臨牀透析 Vol.28 No.1(5)


特集名 高齢者医療における透析療法の諸問題 2012
題名 高齢者透析導入および非導入の可否判断
発刊年月 2012年 01月
著者 鶴屋 和彦 九州大学大学院包括的腎不全治療学
著者 平方 秀樹 福岡赤十字病院腎臓内科
【 要旨 】 一般人口の高齢化に伴って高齢腎不全患者が増加し,自立の見込みがない超高齢者に対する透析導入および非導入の可否判断の必要性が高まっている.高齢者において透析導入の支障となる要因には,日常生活動作(ADL)不良,認知症の存在,短い平均余命に加え,家族や医療従事者,社会経済に対する負担があげられる.海外では,透析非導入を考慮すべき基準や透析非導入および中止に対する勧告が提唱されているが,わが国では,その議論が始められてはいるものの,現在までのところ明確な基準や指針がなく,法的にも整備されていない.その結果,自立できない透析患者が増加し,社会的な問題となっている.国をあげた早急な取り組みが必要と思われる.
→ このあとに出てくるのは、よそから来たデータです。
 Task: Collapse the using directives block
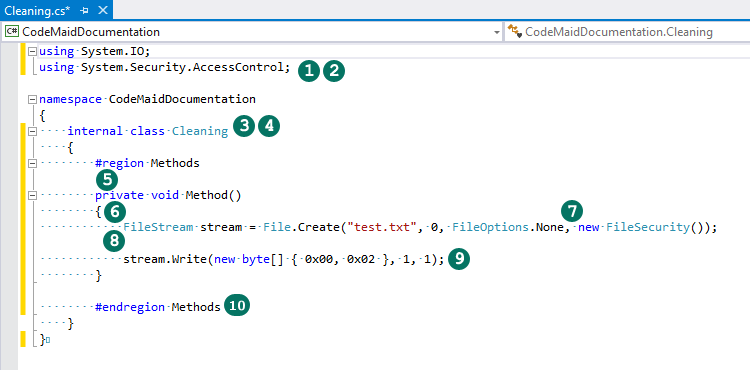tap(33, 51)
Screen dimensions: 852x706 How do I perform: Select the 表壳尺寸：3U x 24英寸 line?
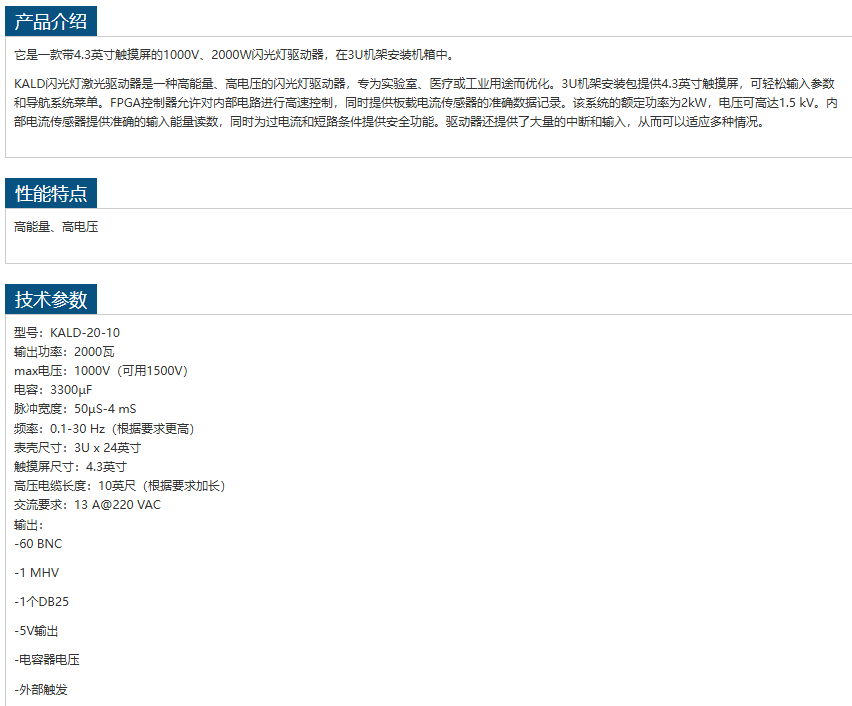[x=77, y=447]
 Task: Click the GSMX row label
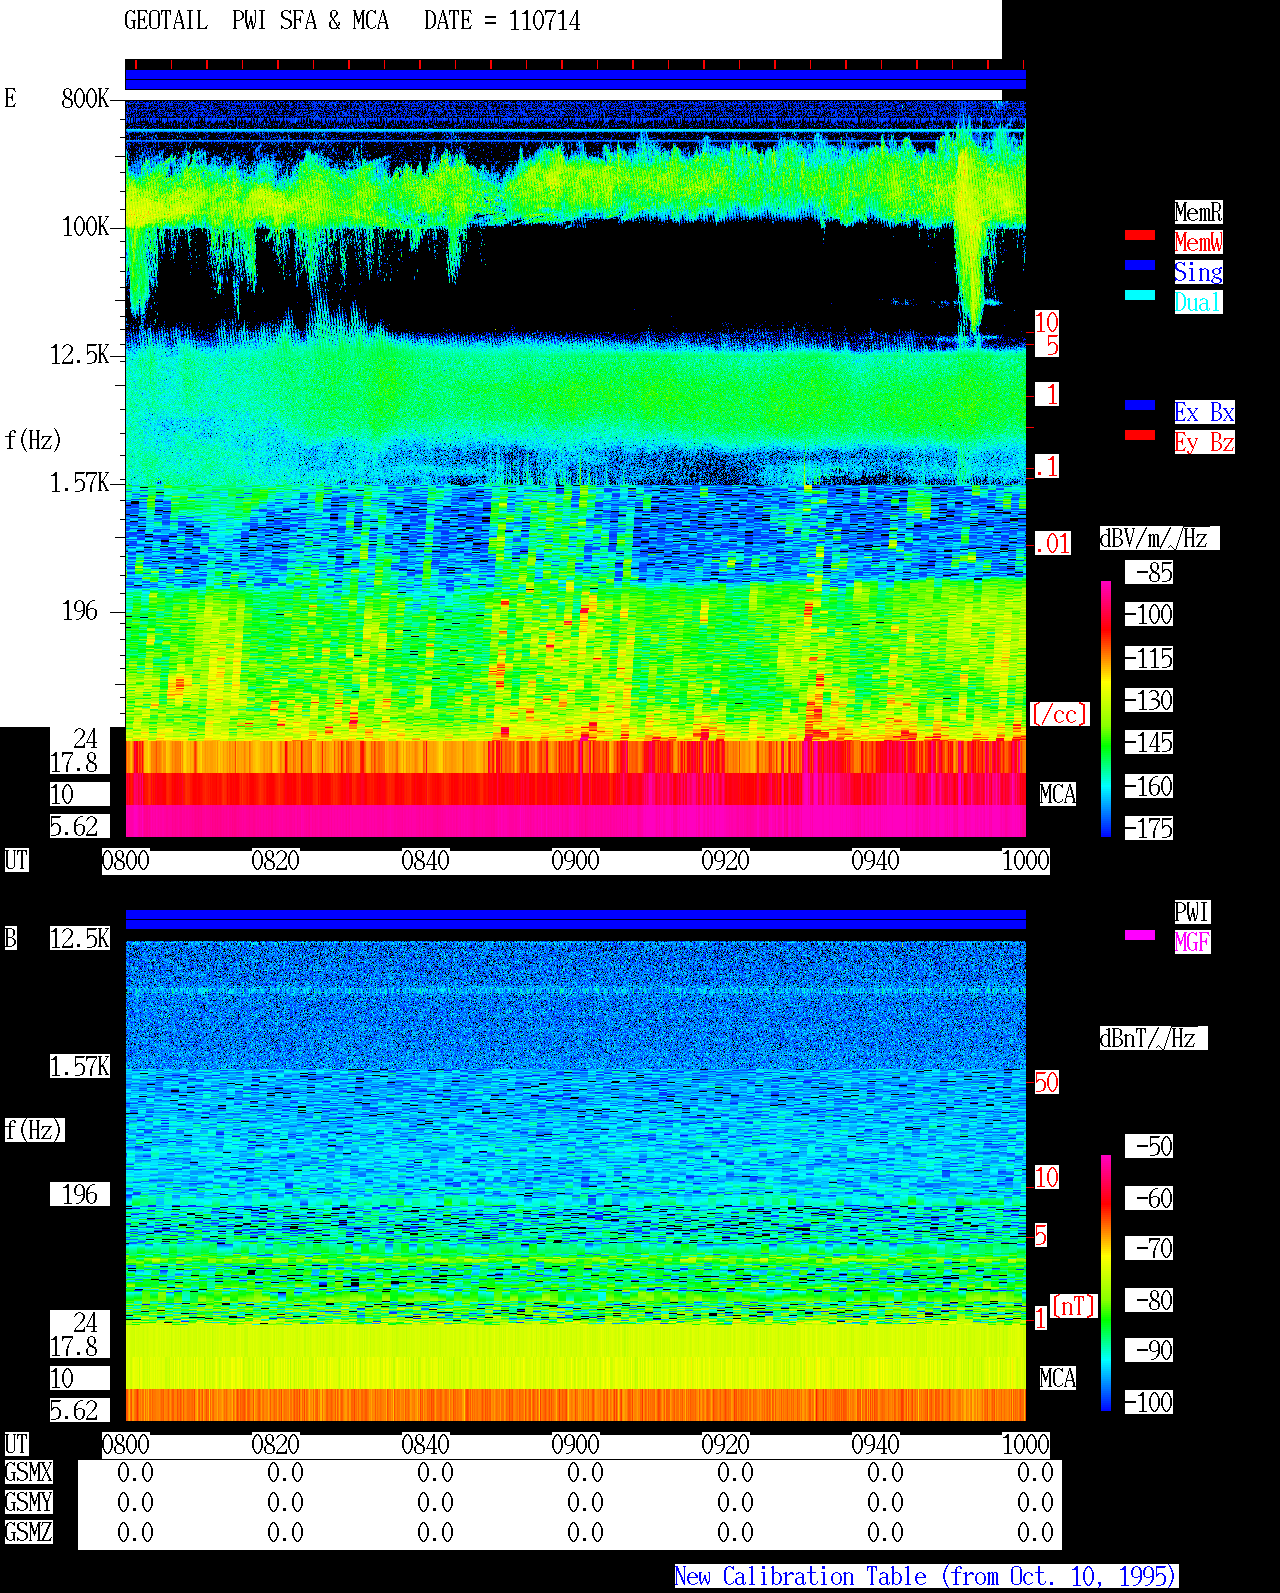29,1473
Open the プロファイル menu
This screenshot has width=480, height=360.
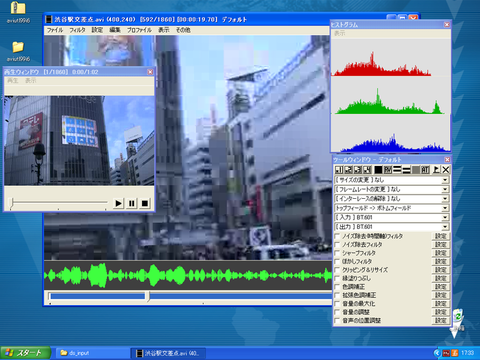point(139,30)
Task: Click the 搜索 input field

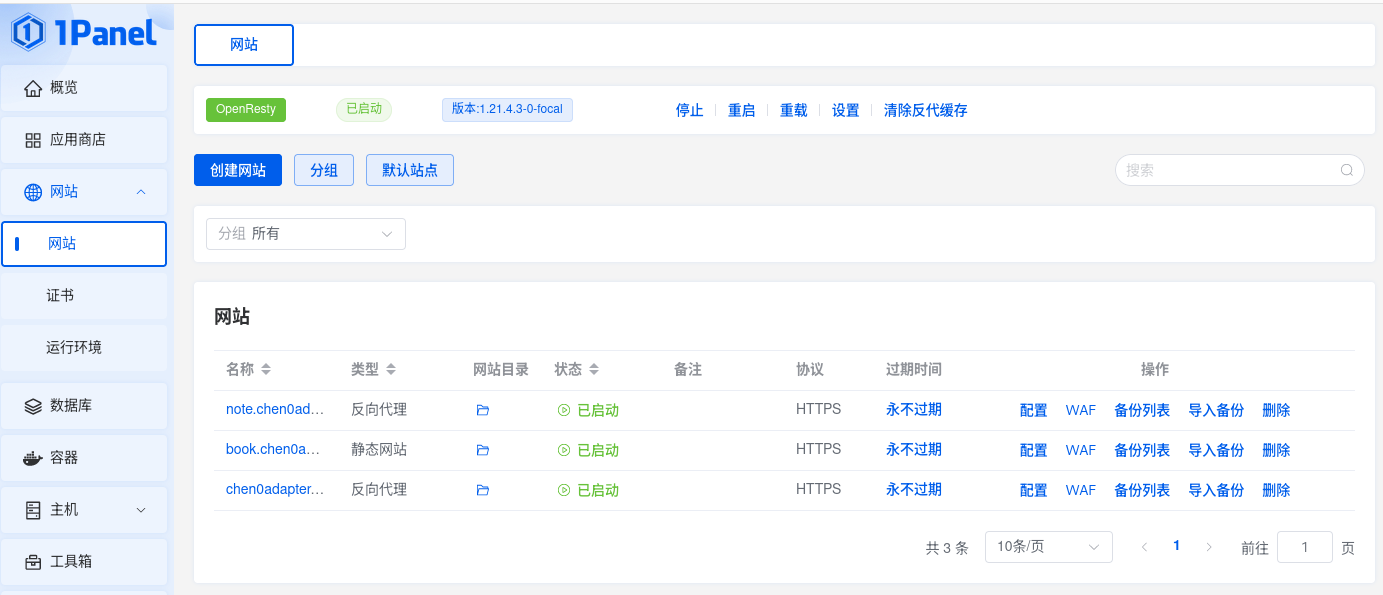Action: [1240, 170]
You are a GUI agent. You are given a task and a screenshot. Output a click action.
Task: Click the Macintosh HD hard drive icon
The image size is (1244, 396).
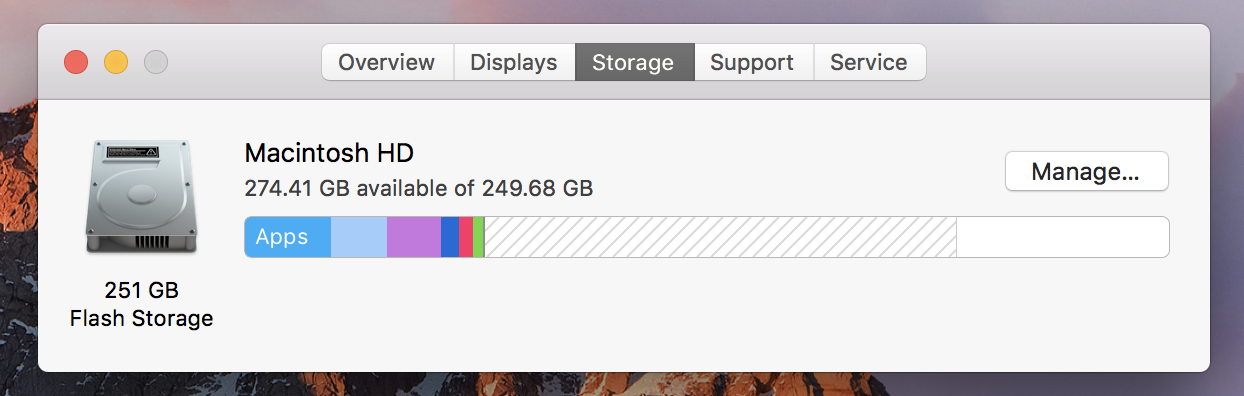coord(141,198)
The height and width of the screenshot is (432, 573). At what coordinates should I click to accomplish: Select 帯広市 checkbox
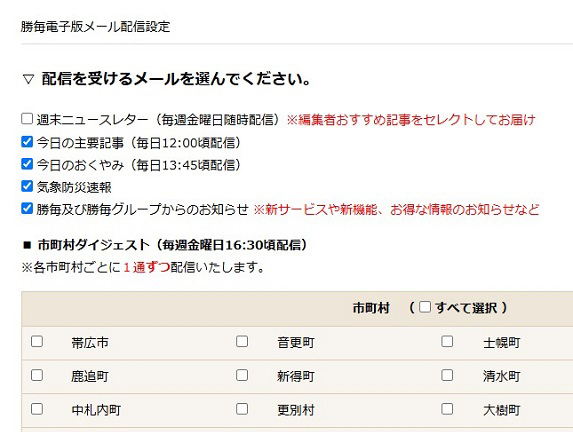pyautogui.click(x=37, y=342)
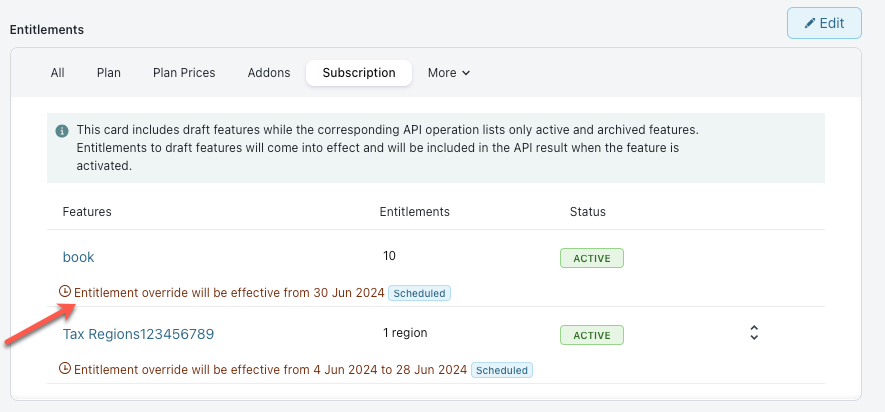The width and height of the screenshot is (885, 412).
Task: Click the ACTIVE status badge for Tax Regions
Action: pos(591,335)
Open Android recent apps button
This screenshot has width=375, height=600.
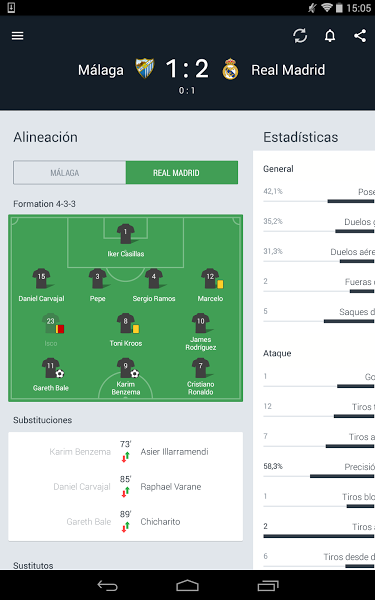pos(268,585)
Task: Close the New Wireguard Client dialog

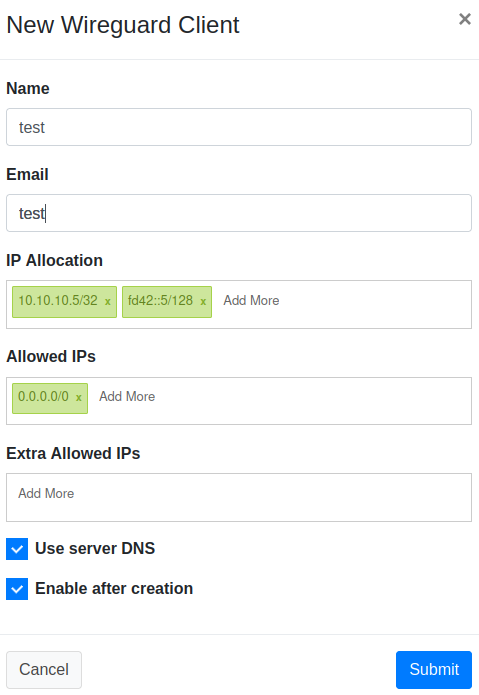Action: point(464,19)
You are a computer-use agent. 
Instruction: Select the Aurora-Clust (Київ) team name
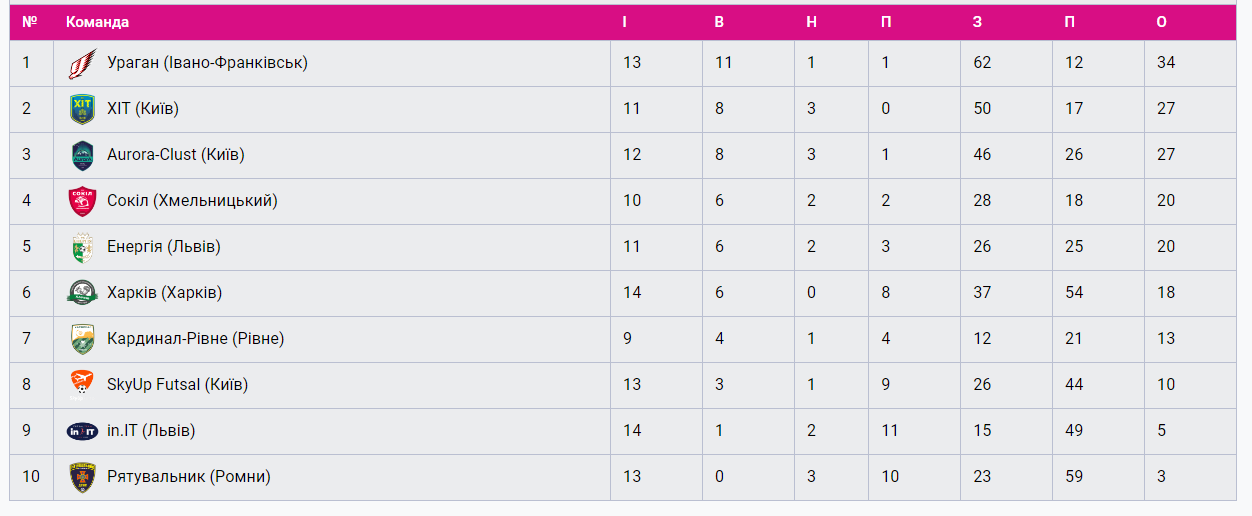click(176, 155)
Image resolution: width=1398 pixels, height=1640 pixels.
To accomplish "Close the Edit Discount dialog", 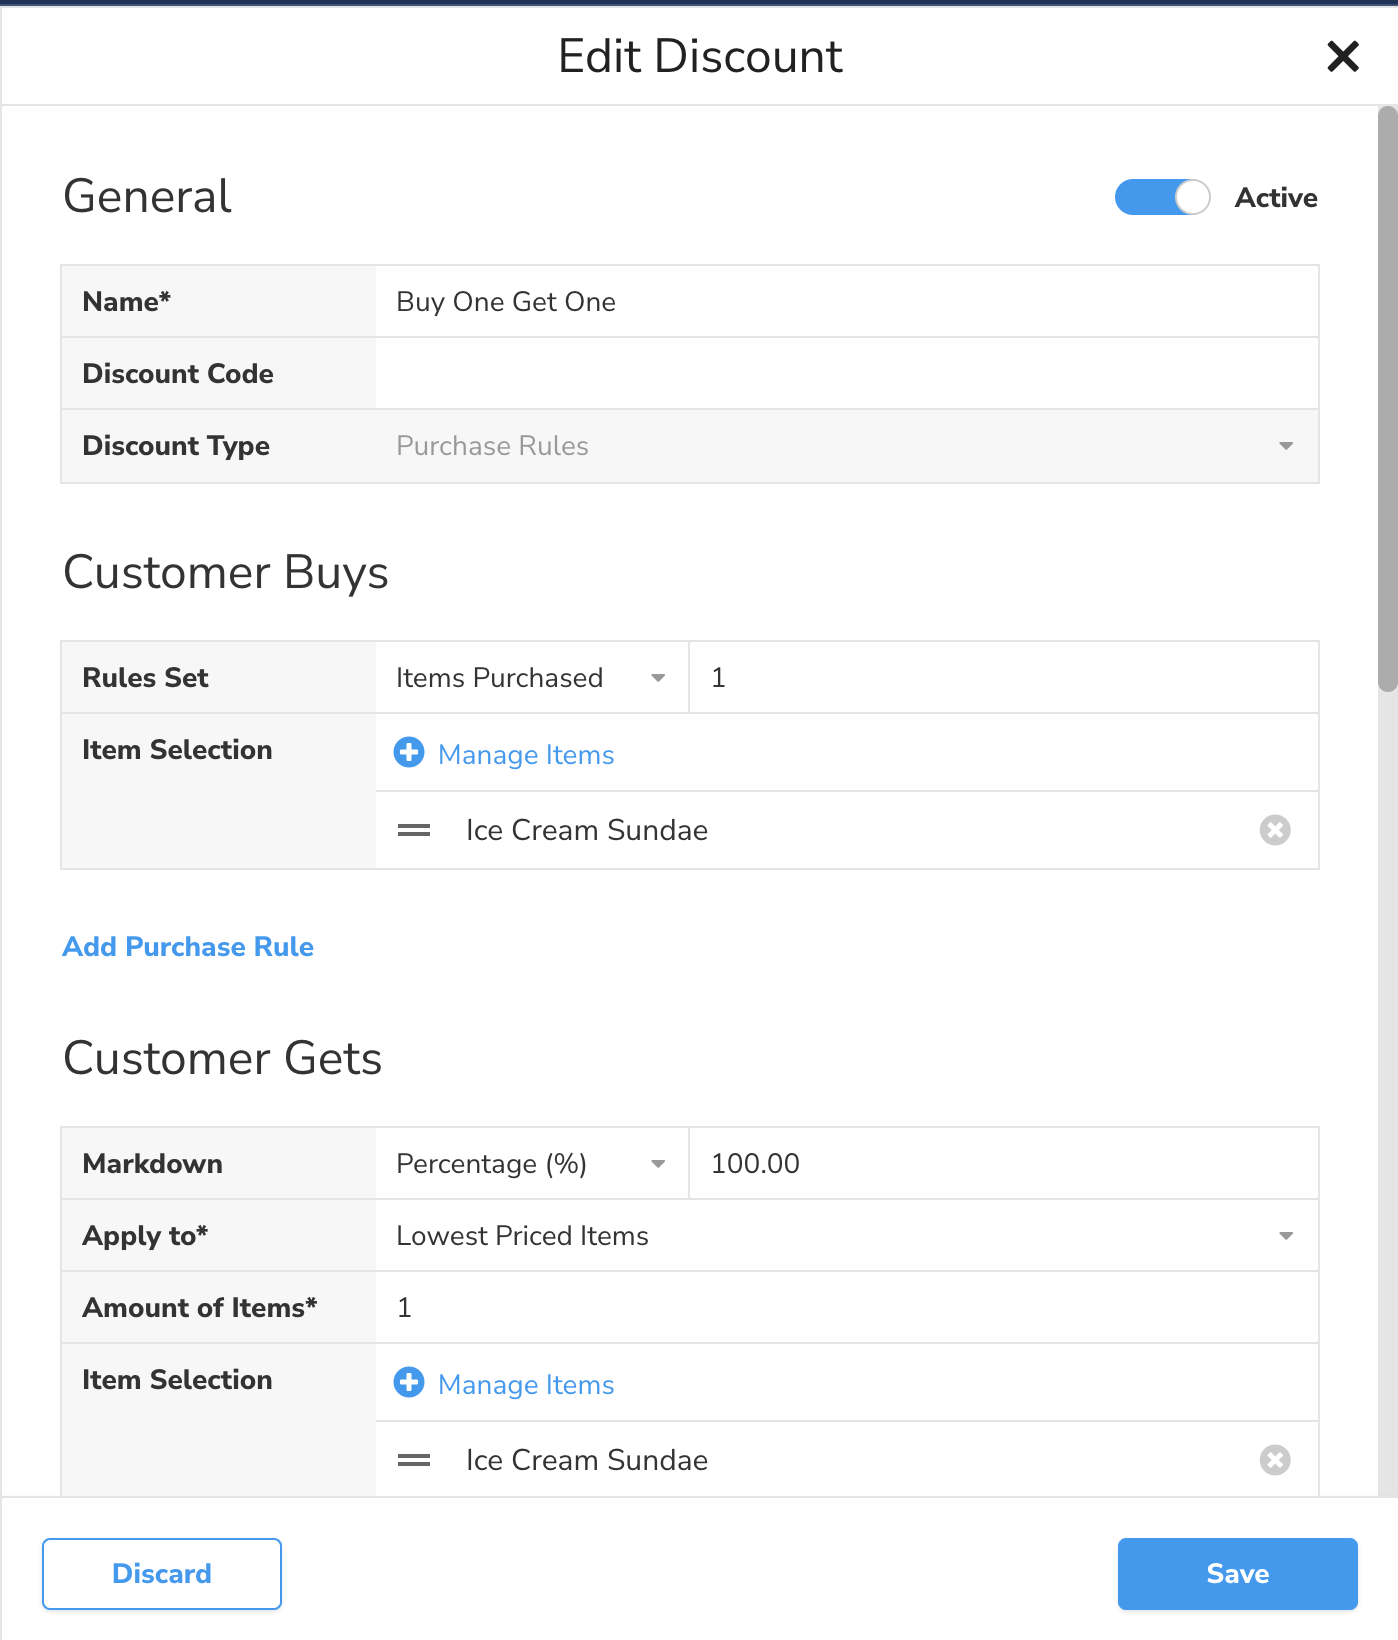I will 1342,56.
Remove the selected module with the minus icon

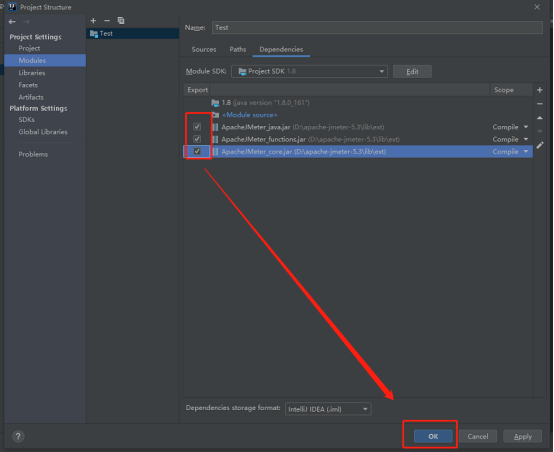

Theme Problems Involved with Dialysis Therapy in the Elderly Medicine
Title Judgments on initiation or withholding of dialysis for elderly chronic kidney disease patients
Author Kazuhiko Tsuruya Department of Integrated Therapy for Chronic Kidney Disease, Graduate School of Medical Sciences, Kyushu University
Author Hideki Hirakata Department of Nephrology, Japanese Red Cross Fukuoka Hospital
[ Summary ] There has been an increase in the number of elderly patients with chronic kidney disease due to the aging of the general population. As a result, the number of judgments concerning initiation or withholding of dialysis for very elderly patients with end-stage kidney disease, who are not expected to return to self-sustainable states, has become more common. Concomitant medical problems such as low activity levels, dementia, and poor life expectancy cause care givers to hesitate to initiate dialysis in those patients. In addition, the burdens placed on patients' families, medical staffs, and resultant socioeconomic adversity should be considered before the initiation of dialysis. In other countries, the criteria and guidelines for withholding dialysis are created and recommended, whereas they have not been developed in Japan. This has resulted in an increase in the number of the very elderly dialysis patients who are not self-sustaining. The increased medical care has emerged as a social problem. It is necessary for us to begin to grapple with this problem as soon as possible for the sake of our nation.